Items listed in the dataset:
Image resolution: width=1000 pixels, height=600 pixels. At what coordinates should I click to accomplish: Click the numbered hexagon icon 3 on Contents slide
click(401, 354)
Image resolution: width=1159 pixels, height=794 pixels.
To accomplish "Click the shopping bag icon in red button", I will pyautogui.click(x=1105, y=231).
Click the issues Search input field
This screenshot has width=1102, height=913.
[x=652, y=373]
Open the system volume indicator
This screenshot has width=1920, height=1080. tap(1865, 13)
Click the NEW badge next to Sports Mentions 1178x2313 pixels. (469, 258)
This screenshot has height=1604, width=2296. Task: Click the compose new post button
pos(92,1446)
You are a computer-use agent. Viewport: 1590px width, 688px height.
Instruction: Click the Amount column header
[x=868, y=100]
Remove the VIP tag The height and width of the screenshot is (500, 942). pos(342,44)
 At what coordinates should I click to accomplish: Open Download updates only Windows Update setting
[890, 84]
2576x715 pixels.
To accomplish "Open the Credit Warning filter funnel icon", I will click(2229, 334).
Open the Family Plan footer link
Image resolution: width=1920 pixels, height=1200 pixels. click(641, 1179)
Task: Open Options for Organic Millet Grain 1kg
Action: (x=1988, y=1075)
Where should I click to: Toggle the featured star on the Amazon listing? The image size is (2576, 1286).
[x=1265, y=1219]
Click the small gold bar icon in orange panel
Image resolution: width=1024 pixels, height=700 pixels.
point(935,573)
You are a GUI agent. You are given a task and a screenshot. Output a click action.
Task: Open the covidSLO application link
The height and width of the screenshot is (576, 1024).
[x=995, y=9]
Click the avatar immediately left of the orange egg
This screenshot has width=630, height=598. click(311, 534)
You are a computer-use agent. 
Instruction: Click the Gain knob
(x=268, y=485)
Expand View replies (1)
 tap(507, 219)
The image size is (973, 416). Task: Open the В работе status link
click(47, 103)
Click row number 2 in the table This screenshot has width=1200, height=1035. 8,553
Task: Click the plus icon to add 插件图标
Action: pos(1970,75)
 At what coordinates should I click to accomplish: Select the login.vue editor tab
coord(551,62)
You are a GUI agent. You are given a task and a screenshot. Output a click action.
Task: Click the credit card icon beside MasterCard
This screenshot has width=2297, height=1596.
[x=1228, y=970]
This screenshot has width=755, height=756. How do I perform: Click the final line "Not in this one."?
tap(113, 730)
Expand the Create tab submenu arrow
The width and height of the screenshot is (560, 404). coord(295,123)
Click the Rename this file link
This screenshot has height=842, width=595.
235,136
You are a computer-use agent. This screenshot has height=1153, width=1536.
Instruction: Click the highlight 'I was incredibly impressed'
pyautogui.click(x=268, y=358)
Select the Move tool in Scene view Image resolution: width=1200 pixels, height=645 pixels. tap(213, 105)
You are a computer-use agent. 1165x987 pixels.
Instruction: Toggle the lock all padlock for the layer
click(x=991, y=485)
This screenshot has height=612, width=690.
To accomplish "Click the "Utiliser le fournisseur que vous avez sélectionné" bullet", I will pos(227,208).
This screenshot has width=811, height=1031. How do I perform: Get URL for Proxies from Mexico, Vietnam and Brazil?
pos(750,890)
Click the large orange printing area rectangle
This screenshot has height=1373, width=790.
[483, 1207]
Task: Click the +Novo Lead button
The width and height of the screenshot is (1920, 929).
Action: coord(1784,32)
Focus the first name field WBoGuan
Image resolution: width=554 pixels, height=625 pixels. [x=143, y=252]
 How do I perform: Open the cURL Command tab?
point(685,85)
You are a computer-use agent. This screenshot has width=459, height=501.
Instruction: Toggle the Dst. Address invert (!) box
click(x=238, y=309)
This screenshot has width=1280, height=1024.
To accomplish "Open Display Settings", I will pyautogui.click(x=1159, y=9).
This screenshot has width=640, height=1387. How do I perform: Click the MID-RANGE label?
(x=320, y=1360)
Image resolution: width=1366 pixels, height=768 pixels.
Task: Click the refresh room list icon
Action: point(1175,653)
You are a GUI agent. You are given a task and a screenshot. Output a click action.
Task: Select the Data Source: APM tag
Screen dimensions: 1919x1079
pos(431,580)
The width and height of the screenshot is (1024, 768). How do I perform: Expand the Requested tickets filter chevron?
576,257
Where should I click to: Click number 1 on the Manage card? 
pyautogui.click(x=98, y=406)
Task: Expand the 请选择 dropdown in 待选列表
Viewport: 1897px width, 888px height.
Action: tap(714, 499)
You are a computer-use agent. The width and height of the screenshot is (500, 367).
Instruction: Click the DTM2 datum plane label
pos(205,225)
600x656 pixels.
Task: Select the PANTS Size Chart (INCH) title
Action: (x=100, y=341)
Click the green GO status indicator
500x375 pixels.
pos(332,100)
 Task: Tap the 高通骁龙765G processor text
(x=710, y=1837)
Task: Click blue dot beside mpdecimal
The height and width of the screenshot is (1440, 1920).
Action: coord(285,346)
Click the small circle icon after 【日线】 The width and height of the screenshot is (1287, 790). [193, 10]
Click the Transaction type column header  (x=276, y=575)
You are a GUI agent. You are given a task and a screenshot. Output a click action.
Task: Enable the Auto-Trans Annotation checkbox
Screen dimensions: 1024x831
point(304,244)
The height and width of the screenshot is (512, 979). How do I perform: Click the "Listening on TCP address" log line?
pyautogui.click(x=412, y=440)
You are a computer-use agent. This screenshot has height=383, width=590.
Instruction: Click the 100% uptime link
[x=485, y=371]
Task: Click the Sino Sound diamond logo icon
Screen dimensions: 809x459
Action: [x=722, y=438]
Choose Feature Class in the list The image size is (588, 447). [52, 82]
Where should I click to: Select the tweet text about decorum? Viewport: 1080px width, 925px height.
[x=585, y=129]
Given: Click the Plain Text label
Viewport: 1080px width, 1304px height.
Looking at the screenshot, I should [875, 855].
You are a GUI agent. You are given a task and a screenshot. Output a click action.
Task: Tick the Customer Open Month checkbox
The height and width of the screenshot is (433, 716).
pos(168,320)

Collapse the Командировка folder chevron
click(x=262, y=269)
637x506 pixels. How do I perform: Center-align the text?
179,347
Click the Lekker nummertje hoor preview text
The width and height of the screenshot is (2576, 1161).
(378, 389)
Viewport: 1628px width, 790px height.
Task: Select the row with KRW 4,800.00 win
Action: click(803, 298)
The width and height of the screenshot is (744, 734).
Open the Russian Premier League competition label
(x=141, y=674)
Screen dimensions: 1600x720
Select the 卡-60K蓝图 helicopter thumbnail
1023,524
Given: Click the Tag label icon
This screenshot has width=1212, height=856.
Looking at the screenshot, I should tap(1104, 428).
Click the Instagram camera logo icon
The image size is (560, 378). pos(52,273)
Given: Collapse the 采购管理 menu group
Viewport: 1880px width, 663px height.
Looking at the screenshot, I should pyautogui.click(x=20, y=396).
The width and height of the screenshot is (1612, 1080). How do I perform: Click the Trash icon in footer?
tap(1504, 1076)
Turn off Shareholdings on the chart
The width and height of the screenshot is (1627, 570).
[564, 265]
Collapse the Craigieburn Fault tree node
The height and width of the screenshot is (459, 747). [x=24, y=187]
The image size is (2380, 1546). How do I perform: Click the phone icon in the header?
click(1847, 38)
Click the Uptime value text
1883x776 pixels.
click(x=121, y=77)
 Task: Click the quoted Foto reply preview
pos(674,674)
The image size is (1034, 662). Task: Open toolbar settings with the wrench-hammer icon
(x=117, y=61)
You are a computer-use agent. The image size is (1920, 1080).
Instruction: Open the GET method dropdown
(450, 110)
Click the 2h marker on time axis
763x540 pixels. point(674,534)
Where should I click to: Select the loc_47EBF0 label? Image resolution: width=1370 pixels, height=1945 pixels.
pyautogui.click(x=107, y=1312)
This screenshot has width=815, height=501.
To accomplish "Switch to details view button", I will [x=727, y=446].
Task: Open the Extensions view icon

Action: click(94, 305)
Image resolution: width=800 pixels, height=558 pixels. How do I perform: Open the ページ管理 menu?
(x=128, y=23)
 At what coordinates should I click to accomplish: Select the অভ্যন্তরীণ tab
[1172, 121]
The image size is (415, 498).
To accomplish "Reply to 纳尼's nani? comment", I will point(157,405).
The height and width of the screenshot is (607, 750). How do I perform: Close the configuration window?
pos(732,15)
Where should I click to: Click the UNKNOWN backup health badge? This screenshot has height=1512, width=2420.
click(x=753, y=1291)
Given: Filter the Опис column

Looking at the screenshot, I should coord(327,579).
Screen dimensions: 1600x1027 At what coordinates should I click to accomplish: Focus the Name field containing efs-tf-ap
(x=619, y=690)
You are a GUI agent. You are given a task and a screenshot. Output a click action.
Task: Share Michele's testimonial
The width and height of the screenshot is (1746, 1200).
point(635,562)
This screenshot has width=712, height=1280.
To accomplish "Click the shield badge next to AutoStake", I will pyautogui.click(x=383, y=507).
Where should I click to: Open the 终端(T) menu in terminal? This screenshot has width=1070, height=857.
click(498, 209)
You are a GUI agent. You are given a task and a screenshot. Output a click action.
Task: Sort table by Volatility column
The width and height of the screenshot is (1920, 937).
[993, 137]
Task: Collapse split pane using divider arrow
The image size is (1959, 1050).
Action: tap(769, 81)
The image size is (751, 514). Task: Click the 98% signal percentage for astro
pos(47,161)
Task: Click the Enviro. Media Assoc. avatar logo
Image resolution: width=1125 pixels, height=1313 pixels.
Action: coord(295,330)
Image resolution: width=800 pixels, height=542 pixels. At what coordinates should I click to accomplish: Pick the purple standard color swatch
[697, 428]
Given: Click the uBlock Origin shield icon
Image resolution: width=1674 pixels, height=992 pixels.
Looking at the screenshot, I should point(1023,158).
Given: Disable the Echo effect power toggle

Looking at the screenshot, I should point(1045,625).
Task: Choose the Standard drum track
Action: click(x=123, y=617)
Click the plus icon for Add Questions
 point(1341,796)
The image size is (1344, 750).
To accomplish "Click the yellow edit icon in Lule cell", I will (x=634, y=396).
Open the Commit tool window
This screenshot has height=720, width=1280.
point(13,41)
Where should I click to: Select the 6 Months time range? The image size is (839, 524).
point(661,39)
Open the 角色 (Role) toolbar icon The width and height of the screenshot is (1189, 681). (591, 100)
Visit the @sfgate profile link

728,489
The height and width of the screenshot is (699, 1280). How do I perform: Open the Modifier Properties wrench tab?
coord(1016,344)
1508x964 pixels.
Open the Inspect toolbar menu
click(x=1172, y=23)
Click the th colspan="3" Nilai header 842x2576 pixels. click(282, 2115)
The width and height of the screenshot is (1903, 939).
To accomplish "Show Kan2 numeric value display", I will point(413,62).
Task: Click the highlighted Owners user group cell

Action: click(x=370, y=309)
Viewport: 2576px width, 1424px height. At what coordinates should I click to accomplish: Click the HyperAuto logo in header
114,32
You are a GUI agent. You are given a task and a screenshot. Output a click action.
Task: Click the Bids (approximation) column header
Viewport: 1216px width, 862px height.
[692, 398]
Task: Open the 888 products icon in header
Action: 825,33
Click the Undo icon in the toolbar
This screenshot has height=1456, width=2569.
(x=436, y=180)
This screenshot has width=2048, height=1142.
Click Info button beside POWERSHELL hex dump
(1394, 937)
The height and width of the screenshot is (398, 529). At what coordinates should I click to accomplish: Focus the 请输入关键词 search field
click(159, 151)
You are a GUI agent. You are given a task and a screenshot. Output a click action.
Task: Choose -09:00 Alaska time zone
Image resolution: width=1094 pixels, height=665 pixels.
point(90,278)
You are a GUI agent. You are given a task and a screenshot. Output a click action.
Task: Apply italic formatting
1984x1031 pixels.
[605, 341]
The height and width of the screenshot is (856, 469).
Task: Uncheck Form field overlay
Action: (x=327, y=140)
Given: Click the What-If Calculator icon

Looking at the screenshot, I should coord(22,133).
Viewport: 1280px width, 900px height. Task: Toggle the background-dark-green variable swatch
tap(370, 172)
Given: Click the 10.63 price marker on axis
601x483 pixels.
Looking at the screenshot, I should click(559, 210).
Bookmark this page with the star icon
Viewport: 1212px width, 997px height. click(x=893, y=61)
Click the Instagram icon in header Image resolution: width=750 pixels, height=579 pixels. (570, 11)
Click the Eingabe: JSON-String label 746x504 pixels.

> **WHAT YOU HAVE TO DO**
Copy out verbatim the stretch of the data from the line containing "Click the Uptime value text" through the line containing "[1172, 121]".

> **SOLUTION**
Click the Uptime value text
1883x776 pixels.
click(x=121, y=77)
 Task: Click the quoted Foto reply preview
pos(674,674)
The image size is (1034, 662). Task: Open toolbar settings with the wrench-hammer icon
(x=117, y=61)
You are a computer-use agent. The image size is (1920, 1080).
Instruction: Open the GET method dropdown
(450, 110)
Click the 2h marker on time axis
763x540 pixels. point(674,534)
Where should I click to: Select the loc_47EBF0 label? Image resolution: width=1370 pixels, height=1945 pixels.
pyautogui.click(x=107, y=1312)
This screenshot has width=815, height=501.
To accomplish "Switch to details view button", I will [x=727, y=446].
Task: Open the Extensions view icon

Action: click(94, 305)
Image resolution: width=800 pixels, height=558 pixels. How do I perform: Open the ページ管理 menu?
(x=128, y=23)
 At what coordinates should I click to accomplish: Select the অভ্যন্তরীণ tab
[1172, 121]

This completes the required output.